I'd love more recommendations of knifvies for 100-160$ -


----------



## mkriggen (Jan 27, 2014)

My first "good" knife was a Miyabi 7000mc. I also was disapointed by the OOTB edge, but after I took it to the stones I was very impressed with the edge it took and it maintains it forever. I know the two knives are different steels but what I'm trying to say is don't judge it by the factory edge, judge it by the way it feels in hand and how it cuts after being properly sharpened. Many high quality knives come with little to no cutting edge, they leave it up to you to put the edge you want on them.

Be well,
Mikey


----------



## CoqaVin (Jan 27, 2014)

Alexnoj said:


> I'd love more recommendations of knifvies for 100-160$ -



Fujiwara FKM, Carbonext, Hiromoto AS, Misono Swedish, Geeshin Uraku all depends on what you need it for fill out the questionaire that is a sticky!


----------



## dough (Jan 27, 2014)

honestly they need a little thinning and sharpening but i dont think they are bad for the money... i also seen them at tj maxx for $20-$40 while i realize not in israel just sayin not a bad value.
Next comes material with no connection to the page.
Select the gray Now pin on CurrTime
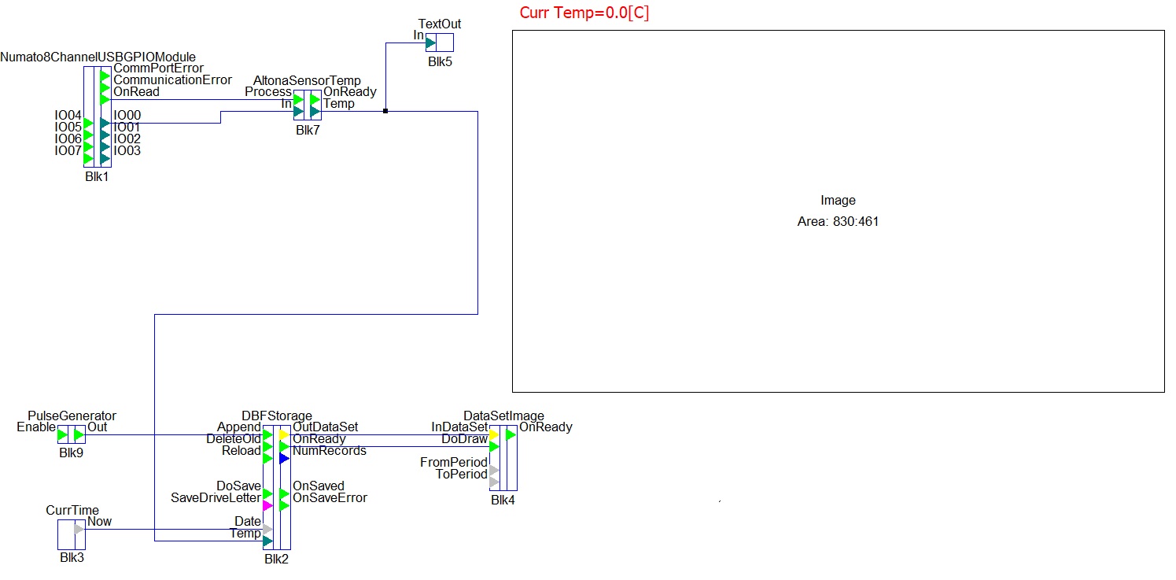This screenshot has width=1176, height=580. coord(79,529)
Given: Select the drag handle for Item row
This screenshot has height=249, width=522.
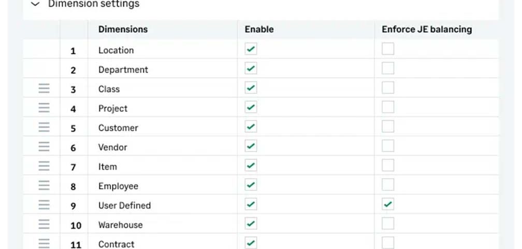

imo get a stone way more important then knife choice these days. btw ill guarantee my myabi 6 is sharper then most any production ootb.


----------



## ThEoRy (Jan 27, 2014)

Yeah this is just a very soft stainless steel. You shouldn't be surprised by out of the box sharpness on almost any knife purchase though. They always leave much to be desired. Get your money back and use the questionnaire to help find you a suitable blade for your tastes.


----------



## jared08 (Jan 27, 2014)

My aunt bought one of these and I sharpened it and used it for a bit. Had to thin behind the edge and put prolly 20* per side but it performed decent. Not 110 $ worth


----------



## El Pescador (Jan 28, 2014)

I think you need to keep the knife and learn to sharpen.


----------



## Keith Sinclair (Jan 28, 2014)

El Pescador said:


> I think you need to keep the knife and learn to sharpen.



+1 get a stone develope your skills your knife will cut better.Good blade to learn on instead of a 200.00+ Japanese Gyuto.


----------



## Benuser (Jan 28, 2014)

I don't think it's a great idea to learn sharpening with a soft stainless. It has some peculiar issues that require techniques you won't use with other steel types. Better have a thin basic carbon steel for learning, as an Opinel "au carbone", or a simple Robert Herder.


----------



## CoqaVin (Jan 28, 2014)

agreed ben


----------



## El Pescador (Jan 28, 2014)

Benuser said:


> I don't think it's a great idea to learn sharpening with a soft stainless. It has some peculiar issues that require techniques you won't use with other steel types. Better have a thin basic carbon steel for learning, as an Opinel "au carbone", or a simple Robert Herder.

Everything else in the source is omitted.